▶ [YOUR ASSIGNMENT]: Lines before the one containing "This screenshot has" are not wanted; restate the rest below word for word, through the last line, but drop any pictures.

•••

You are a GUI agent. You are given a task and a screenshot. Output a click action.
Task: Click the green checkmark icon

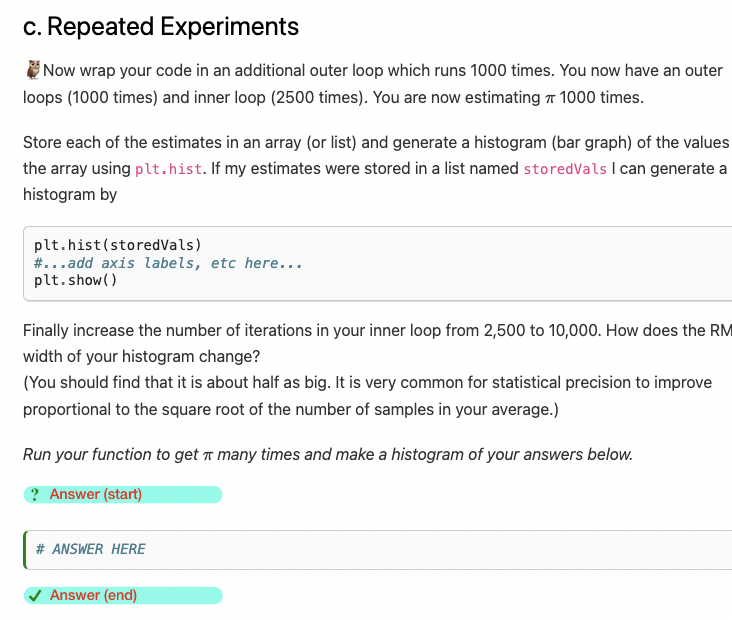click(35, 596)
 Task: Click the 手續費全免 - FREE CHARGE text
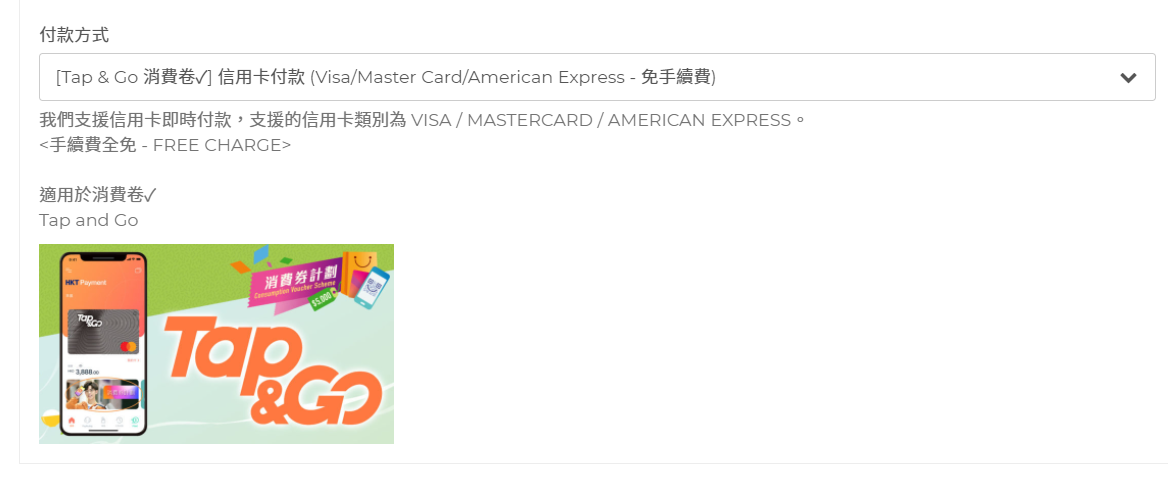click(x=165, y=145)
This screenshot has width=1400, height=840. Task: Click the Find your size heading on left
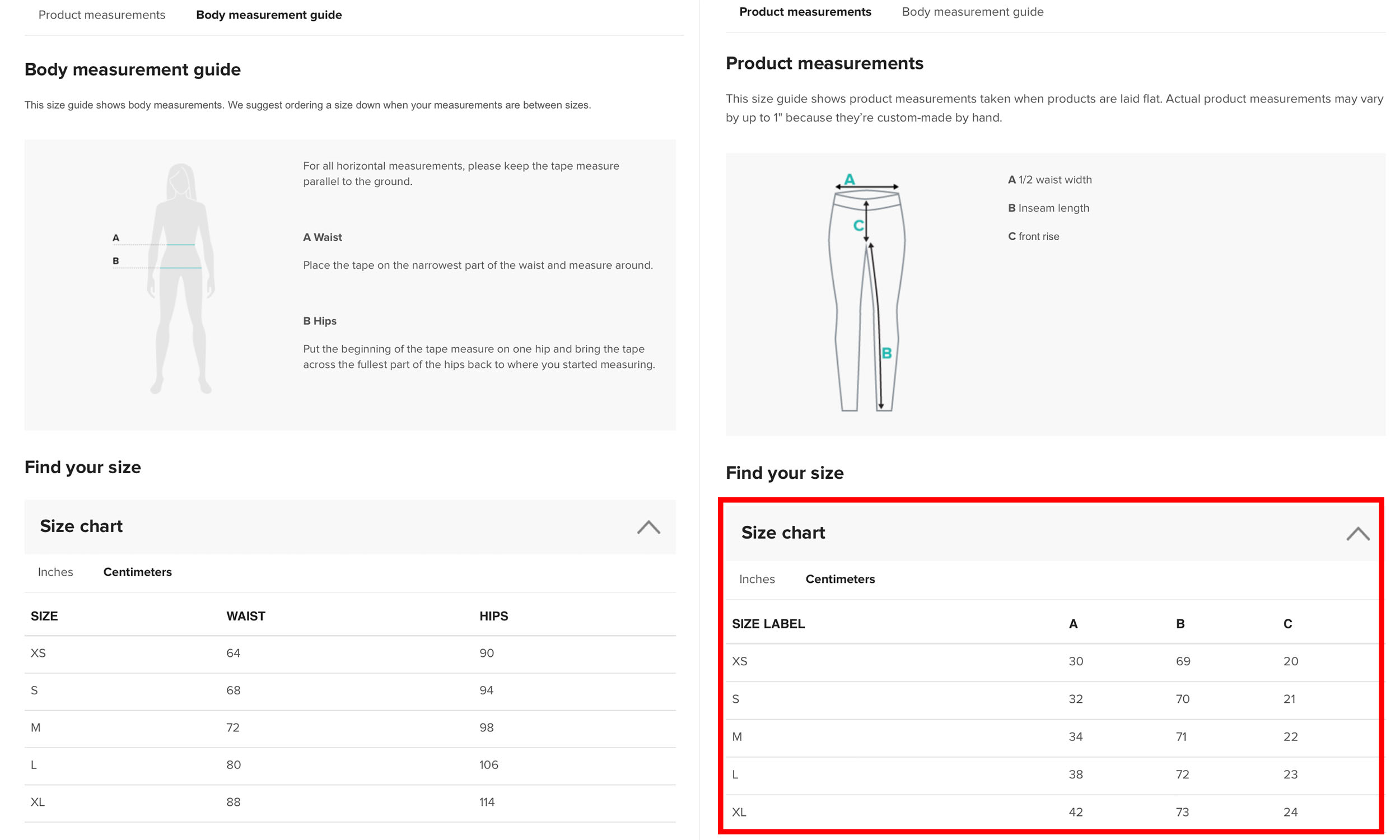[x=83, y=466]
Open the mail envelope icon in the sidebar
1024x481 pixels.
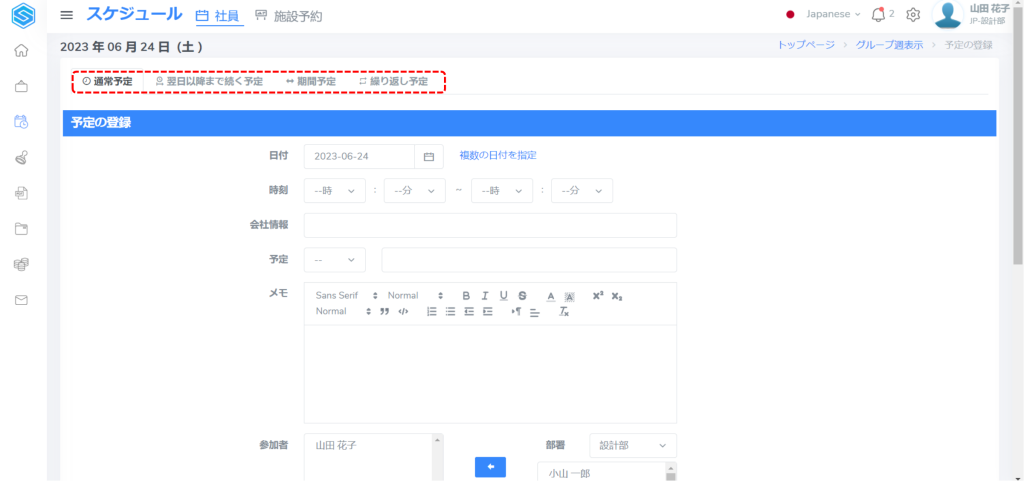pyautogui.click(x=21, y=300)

•••

▶ [ANSWER TO THIS PROBLEM]:
This screenshot has width=1400, height=840. Task: Click the Find your size heading on left
[x=83, y=466]
Open the mail envelope icon in the sidebar
1024x481 pixels.
pyautogui.click(x=21, y=300)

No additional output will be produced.